▸ **What to do**:
Write the next part of the comparison of the Factor O2 and Factor Ostro VAM road bikes, picking up after its final sentence.

O2
vsOstro VAM

Same brand, two opposite answers to the same question.
The Factor O2 is the climbing purist — light, stiff, unapologetic. The Ostro VAM is the modern aero all-rounder that makes the O2 feel like a specialist tool.
O2
- True climbing specialist — flagship build reportedly hits a claimed 6.2 kg, with Black Inc 28|33 shallow wheels tuned for vertical gain.
- Sharper turn-in — a 73.1-degree head tube and 972 mm wheelbase at size 54 make it eager to change direction.
- Lower price floor — starts at $8,199 versus $10,399 for the Ostro VAM, with the same Black Inc cockpit family and Black Inc wheels.
- Reviewers explicitly call out a firm, fatiguing ride; the integrated seatpost transmits chatter directly.
- Suffers on long flat stretches where deeper-profile aero frames pull away.
Ostro VAM
- Factor's headline aero claim — 7 watts faster than the V1 at 48 km/h, in the same neighborhood as the Cervélo S5 in published wind-tunnel runs.
- Composed at speed — consistent 57–58.6 mm trail across all seven sizes (via four fork offsets) makes descents feel planted.
- Wider tire clearance — 32 mm versus the O2's 30 mm, useful for rougher tarmac without giving up aero.
- Price floor is $2,200 above the O2 and there's no Rival or 105 build to soften the entry.
- Heavier frame (claimed 820 g painted versus the O2 VAM's lighter construction); if every gram matters on long climbs, the gap shows.
Editor’s analysis
This isn't lightweight versus aero anymore. It's the old way of building a fast bike versus the way Factor builds them now.
Both bikes share the same Taiwanese factory, the same Black Inc cockpit lineage, and the same CeramicSpeed-bearing obsession. They diverge on philosophy. The Factor O2 is the climbing weapon — same 885 g claimed across every build, shallow Black Inc 28|33 wheels, a steep 73.1-degree head tube at size 54, and a ride character reviewers describe as reactive bordering on twitchy. The Factor Ostro VAM is the V2 of Factor's aero platform: 7 watts faster than the original at 48 km/h, 900 g claimed, 48|58 mullet wheelset, and a slacker 72.5-degree head tube tuned for stability above 40 km/h.
On paper, the geometry of size 54 looks identical — same 542 mm stack, same 384 mm reach. It's only when you read the angles that the personalities split. The Factor O2 puts the front wheel closer to the rider with a steeper head tube and a 972 mm wheelbase; the Factor Ostro VAM relaxes both, stretches the wheelbase to 985 mm, and uses four different fork offsets across its size range to hold trail at a consistent 57–58.6 mm. The Ostro is engineered to feel calm at speed. The O2 is engineered to change direction the instant you ask.
The ride reports back this up cleanly. Reviewers call the Factor O2 'very reactive' and 'quick to enter corners,' but warn that 'at high speeds it must be driven with a certain determination, otherwise it is not very precise and unstable.' Damaged asphalt requires 'decision and a firm handlebar.' The Factor Ostro VAM, by contrast, gets the Porsche analogy in nearly every review — stable, composed, and confidence-inspiring at 45 km/h despite the aero tube shapes. Multiple testers report feeling 'pretty damn fresh' after long days that would beat them up on a more focused race bike.

▸ **Records**:

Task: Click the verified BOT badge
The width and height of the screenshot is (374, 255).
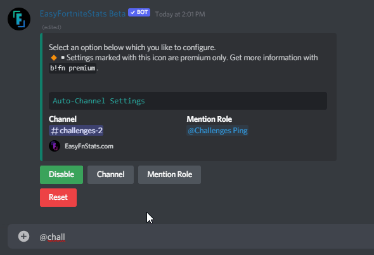Action: [x=139, y=12]
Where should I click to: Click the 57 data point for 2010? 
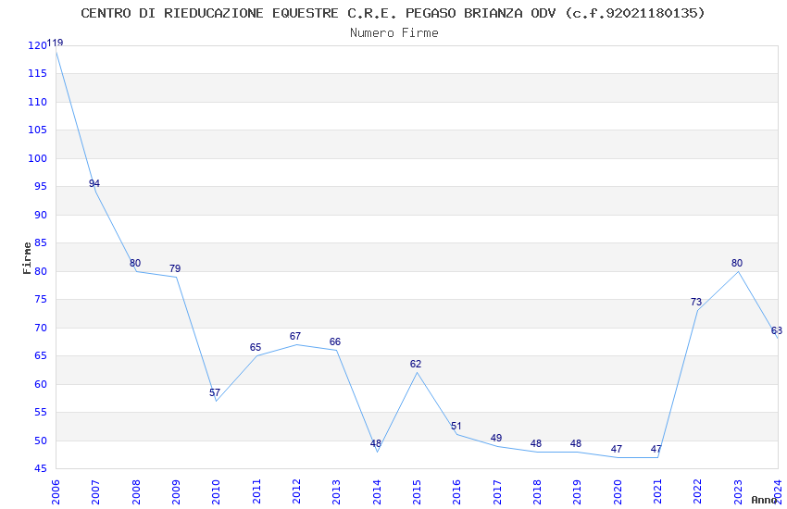215,392
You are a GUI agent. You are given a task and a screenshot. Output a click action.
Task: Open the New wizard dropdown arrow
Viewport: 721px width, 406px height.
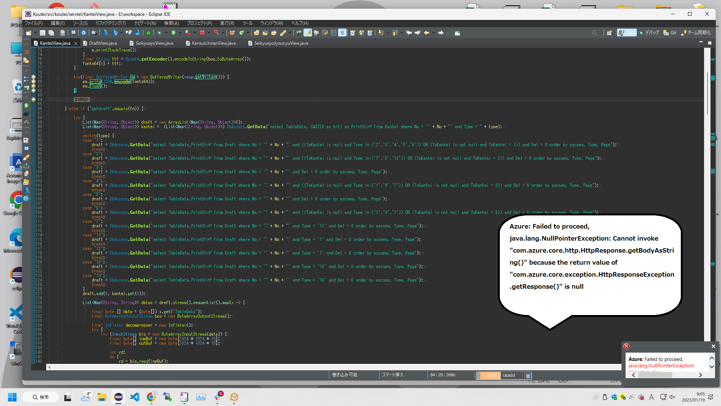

▸ **Response for this exercise**:
Climbing is the only place the O2 still has a clear win — its lighter wheelset and shorter wheelbase make it feel pricklier on steep gradients, and Factor's flagship build reportedly drops to a claimed 6.2 kg complete. The Factor Ostro VAM gives some of that back on grades above 7%, but reviewers consistently describe it climbing 'like a light climbing bike' and holding speed on the flats where the O2's shallow wheels and round tubes start losing the wind battle. If you're not climbing a mountain pass on every ride, the math tilts hard toward the Ostro.
Where the builds differ.
Comparing our editor's-pick builds side-by-side. Winners highlighted row-by-row — lower price and weight, and the better-spec component, each mark a point.
Build variants & pricing
Both ranges run from Ultegra Di2 to Red AXS with a power meter — only Factor's premium tiers, no entry-level builds on either platform.
Prices are current US MSRP. Factor sells direct and through a small dealer network; reviewers consistently flag the limited service footprint as a real-world ownership consideration. The Ostro VAM also includes Factor's at-no-extra-cost cockpit and saddle customization at order time.
How they fit, how they steer.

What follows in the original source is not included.